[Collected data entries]
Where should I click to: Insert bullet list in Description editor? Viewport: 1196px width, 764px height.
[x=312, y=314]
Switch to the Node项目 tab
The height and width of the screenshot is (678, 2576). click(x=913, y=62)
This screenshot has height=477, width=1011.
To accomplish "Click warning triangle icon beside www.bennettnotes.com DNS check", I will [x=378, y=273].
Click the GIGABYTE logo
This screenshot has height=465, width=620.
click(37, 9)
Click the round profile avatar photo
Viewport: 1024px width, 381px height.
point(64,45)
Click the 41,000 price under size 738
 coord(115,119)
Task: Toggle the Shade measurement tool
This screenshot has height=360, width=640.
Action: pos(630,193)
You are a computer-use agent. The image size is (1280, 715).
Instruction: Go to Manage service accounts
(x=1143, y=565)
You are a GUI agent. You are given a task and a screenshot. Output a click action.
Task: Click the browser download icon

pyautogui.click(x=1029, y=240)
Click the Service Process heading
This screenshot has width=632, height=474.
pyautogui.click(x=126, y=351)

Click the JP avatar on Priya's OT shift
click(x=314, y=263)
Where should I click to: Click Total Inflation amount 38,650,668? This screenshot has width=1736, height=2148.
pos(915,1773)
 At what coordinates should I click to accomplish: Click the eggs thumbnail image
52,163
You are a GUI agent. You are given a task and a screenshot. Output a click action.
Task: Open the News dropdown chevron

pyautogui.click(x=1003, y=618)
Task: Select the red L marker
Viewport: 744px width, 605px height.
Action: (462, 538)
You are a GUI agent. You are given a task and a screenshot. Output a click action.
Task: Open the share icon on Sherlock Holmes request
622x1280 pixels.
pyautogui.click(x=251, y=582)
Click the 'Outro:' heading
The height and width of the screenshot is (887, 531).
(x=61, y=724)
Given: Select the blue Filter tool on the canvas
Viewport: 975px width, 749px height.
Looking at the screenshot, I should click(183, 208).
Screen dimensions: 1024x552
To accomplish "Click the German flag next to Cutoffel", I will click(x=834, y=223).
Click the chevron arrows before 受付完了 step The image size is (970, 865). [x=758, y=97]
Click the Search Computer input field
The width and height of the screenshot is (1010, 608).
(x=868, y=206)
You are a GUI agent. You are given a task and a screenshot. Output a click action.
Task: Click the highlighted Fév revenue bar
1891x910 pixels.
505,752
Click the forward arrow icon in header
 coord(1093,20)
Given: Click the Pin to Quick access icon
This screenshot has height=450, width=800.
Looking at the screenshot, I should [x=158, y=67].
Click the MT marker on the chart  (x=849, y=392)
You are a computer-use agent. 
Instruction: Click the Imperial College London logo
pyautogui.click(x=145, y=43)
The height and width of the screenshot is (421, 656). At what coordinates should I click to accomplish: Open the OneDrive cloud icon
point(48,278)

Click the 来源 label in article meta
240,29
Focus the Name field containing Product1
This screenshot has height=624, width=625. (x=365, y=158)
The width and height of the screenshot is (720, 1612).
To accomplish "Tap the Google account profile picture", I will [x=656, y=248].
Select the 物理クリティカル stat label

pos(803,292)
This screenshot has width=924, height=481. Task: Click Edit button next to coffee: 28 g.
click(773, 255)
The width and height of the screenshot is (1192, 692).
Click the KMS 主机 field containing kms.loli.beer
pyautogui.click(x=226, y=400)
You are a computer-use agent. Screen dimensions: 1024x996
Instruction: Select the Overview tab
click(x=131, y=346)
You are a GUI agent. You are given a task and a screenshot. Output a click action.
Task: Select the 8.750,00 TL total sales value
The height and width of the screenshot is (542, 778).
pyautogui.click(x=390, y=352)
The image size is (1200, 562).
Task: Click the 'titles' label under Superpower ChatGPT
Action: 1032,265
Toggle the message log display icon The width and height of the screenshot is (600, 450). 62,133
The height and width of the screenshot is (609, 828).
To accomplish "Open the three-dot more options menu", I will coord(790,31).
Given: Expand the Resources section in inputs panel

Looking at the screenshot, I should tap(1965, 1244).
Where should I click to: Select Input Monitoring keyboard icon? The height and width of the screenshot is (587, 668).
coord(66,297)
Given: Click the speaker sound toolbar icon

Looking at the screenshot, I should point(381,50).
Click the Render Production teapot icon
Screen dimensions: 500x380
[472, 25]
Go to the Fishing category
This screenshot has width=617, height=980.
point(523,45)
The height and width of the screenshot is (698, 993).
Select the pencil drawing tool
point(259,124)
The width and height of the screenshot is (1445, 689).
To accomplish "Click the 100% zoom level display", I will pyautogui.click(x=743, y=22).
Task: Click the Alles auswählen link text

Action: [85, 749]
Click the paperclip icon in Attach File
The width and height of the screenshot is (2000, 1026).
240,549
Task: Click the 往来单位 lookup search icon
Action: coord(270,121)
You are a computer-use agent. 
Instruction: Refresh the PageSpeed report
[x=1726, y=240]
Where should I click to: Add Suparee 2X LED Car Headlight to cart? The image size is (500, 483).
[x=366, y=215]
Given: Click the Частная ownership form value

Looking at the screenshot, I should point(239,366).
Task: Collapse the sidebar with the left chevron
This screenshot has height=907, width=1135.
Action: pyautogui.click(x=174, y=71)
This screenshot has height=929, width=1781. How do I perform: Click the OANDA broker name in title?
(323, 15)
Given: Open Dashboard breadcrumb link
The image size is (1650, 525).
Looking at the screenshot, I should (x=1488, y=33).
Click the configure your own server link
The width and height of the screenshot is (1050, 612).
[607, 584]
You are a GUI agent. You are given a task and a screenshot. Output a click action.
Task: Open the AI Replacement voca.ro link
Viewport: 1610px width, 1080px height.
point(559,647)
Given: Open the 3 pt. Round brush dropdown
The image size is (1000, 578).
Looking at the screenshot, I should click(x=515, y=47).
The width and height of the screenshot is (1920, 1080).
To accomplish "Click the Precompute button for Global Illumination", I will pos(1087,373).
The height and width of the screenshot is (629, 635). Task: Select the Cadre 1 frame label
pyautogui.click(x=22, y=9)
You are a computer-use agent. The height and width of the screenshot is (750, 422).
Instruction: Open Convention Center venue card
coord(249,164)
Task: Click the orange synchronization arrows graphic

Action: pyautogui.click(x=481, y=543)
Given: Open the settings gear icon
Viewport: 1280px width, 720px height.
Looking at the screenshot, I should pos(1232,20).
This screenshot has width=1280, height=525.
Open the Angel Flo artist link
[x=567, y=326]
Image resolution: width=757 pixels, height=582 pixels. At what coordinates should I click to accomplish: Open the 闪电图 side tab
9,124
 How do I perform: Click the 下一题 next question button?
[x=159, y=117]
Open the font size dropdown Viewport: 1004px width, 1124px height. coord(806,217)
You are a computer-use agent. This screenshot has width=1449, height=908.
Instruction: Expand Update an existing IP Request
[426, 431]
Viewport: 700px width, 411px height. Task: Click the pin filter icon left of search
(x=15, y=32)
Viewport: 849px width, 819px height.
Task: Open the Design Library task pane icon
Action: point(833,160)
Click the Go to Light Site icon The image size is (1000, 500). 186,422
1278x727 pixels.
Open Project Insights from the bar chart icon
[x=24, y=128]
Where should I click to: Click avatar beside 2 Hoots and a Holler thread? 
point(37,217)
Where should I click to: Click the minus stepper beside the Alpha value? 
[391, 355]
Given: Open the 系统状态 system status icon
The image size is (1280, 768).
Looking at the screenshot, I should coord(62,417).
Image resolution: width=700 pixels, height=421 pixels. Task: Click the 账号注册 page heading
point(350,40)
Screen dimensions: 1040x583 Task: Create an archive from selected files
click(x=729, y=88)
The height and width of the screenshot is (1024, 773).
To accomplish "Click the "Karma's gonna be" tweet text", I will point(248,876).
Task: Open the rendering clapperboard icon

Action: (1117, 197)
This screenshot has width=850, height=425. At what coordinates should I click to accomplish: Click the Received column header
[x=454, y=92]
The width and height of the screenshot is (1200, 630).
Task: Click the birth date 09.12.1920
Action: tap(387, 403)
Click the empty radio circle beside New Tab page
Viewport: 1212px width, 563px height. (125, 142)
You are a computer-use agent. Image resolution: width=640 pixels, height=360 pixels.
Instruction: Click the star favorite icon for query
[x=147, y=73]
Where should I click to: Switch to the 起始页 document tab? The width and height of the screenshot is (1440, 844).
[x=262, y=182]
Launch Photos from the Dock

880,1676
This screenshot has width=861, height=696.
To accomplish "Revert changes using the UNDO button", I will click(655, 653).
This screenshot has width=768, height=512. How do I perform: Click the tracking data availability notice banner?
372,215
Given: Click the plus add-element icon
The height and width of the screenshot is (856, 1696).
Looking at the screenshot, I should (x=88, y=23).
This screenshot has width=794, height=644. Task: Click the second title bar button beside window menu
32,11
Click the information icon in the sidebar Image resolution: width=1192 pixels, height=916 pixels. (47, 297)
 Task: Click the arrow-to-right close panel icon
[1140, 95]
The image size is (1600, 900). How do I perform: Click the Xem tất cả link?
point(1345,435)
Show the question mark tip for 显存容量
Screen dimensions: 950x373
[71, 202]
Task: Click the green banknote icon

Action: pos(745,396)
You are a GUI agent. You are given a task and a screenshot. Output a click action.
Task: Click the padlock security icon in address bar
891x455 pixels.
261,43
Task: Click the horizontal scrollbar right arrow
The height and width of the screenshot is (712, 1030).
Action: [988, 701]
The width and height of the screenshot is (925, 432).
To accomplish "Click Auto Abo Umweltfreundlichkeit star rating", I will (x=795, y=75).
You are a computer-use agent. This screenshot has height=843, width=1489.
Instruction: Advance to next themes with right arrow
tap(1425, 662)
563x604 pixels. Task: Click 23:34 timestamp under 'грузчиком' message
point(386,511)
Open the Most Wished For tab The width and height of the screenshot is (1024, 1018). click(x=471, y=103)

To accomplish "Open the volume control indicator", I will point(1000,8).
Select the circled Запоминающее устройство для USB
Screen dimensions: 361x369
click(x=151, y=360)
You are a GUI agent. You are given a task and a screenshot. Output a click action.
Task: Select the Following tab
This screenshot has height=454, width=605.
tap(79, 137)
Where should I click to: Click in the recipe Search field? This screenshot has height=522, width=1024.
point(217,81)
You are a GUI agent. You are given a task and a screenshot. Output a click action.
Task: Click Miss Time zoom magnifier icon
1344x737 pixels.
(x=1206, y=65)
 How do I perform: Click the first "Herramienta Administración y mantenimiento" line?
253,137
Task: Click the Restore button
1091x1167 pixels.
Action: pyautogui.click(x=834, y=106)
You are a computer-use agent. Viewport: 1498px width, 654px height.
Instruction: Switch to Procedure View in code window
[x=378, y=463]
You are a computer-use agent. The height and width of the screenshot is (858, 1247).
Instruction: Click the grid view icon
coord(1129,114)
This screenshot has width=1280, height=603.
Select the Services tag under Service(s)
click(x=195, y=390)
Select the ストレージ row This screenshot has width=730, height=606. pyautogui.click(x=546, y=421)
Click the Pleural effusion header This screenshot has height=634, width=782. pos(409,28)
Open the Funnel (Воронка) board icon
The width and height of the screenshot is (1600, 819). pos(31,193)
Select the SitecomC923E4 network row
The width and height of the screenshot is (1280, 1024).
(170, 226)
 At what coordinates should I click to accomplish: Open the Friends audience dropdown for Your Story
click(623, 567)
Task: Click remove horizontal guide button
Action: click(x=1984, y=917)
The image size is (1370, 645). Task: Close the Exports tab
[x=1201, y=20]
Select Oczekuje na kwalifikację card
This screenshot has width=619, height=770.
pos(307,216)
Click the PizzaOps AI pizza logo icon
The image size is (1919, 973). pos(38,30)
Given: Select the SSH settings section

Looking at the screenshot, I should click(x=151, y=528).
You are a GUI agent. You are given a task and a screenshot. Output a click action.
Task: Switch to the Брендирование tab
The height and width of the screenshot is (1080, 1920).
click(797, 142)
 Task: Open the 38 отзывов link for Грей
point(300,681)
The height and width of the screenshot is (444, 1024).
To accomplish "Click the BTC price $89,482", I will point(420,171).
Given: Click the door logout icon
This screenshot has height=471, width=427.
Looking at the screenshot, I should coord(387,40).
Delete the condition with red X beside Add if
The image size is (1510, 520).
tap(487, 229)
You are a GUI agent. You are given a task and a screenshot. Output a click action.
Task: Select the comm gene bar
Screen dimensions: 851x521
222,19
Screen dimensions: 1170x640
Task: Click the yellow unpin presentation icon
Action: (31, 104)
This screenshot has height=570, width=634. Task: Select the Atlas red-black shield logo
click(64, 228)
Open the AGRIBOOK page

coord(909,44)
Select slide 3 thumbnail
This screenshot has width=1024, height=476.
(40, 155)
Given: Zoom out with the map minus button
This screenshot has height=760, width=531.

# [What you should do]
The answer should be a single number: the count of lines in the records that hold the string "marker".

# [Response]
2